AVAILABLE DATA -
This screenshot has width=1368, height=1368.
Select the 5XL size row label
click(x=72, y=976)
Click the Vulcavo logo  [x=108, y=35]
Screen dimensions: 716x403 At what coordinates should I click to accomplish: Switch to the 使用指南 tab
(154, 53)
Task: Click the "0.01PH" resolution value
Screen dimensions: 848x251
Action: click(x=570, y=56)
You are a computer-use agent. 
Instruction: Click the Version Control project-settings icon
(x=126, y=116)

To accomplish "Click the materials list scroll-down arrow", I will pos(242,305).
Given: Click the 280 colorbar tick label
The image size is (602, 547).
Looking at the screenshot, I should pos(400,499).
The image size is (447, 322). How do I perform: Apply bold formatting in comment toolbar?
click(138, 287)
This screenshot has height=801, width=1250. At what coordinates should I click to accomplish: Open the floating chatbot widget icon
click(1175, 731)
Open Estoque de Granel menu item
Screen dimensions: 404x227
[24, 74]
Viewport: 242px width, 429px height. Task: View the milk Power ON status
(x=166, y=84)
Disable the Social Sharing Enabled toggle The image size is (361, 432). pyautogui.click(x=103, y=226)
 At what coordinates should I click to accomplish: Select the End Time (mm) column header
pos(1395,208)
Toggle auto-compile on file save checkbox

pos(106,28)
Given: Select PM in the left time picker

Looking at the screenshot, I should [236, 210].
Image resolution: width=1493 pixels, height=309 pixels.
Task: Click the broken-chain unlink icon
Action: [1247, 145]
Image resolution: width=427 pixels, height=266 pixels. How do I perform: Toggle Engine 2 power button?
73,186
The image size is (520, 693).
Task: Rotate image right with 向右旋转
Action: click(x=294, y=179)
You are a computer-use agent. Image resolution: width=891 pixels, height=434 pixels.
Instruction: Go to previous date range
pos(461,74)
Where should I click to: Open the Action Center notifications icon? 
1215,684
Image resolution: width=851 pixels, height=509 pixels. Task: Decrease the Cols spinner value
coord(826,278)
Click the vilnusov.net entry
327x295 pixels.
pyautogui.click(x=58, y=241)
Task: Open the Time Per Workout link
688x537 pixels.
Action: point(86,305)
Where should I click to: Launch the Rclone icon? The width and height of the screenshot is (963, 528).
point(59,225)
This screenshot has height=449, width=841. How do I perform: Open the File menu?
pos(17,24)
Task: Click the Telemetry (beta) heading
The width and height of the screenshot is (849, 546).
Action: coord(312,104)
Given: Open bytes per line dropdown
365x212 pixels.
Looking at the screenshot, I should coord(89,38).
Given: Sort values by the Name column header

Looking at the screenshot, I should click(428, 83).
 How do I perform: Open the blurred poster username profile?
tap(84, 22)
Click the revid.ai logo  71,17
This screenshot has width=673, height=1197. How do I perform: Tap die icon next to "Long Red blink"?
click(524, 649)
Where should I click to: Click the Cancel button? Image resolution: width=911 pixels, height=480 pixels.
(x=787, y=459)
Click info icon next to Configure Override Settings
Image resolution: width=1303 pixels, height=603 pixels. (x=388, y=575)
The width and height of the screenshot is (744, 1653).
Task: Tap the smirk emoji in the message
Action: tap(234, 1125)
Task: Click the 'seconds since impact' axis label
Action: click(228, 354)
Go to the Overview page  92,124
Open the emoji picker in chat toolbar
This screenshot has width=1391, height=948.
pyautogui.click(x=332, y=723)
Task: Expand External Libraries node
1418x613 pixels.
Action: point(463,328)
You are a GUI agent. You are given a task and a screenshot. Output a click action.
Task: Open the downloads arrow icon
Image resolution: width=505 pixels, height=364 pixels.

TASK OBJECTIVE - In the listing above, find the line containing "Viewport: 242px width, 429px" and the line containing "Click the revid.ai", then repeat those two lines and everything between them exactly.

SOLVED EXERCISE -
Viewport: 242px width, 429px height. Task: View the milk Power ON status
(x=166, y=84)
Disable the Social Sharing Enabled toggle The image size is (361, 432). pyautogui.click(x=103, y=226)
 At what coordinates should I click to accomplish: Select the End Time (mm) column header
pos(1395,208)
Toggle auto-compile on file save checkbox

pos(106,28)
Given: Select PM in the left time picker

Looking at the screenshot, I should [236, 210].
Image resolution: width=1493 pixels, height=309 pixels.
Task: Click the broken-chain unlink icon
Action: [1247, 145]
Image resolution: width=427 pixels, height=266 pixels. How do I perform: Toggle Engine 2 power button?
73,186
The image size is (520, 693).
Task: Rotate image right with 向右旋转
Action: click(x=294, y=179)
You are a computer-use agent. Image resolution: width=891 pixels, height=434 pixels.
Instruction: Go to previous date range
pos(461,74)
Where should I click to: Open the Action Center notifications icon? 
1215,684
Image resolution: width=851 pixels, height=509 pixels. Task: Decrease the Cols spinner value
coord(826,278)
Click the vilnusov.net entry
327x295 pixels.
pyautogui.click(x=58, y=241)
Task: Open the Time Per Workout link
688x537 pixels.
Action: point(86,305)
Where should I click to: Launch the Rclone icon? The width and height of the screenshot is (963, 528).
point(59,225)
This screenshot has height=449, width=841. How do I perform: Open the File menu?
pos(17,24)
Task: Click the Telemetry (beta) heading
The width and height of the screenshot is (849, 546).
Action: coord(312,104)
Given: Open bytes per line dropdown
365x212 pixels.
Looking at the screenshot, I should coord(89,38).
Given: Sort values by the Name column header

Looking at the screenshot, I should click(428, 83).
 How do I perform: Open the blurred poster username profile?
tap(84, 22)
Click the revid.ai logo  71,17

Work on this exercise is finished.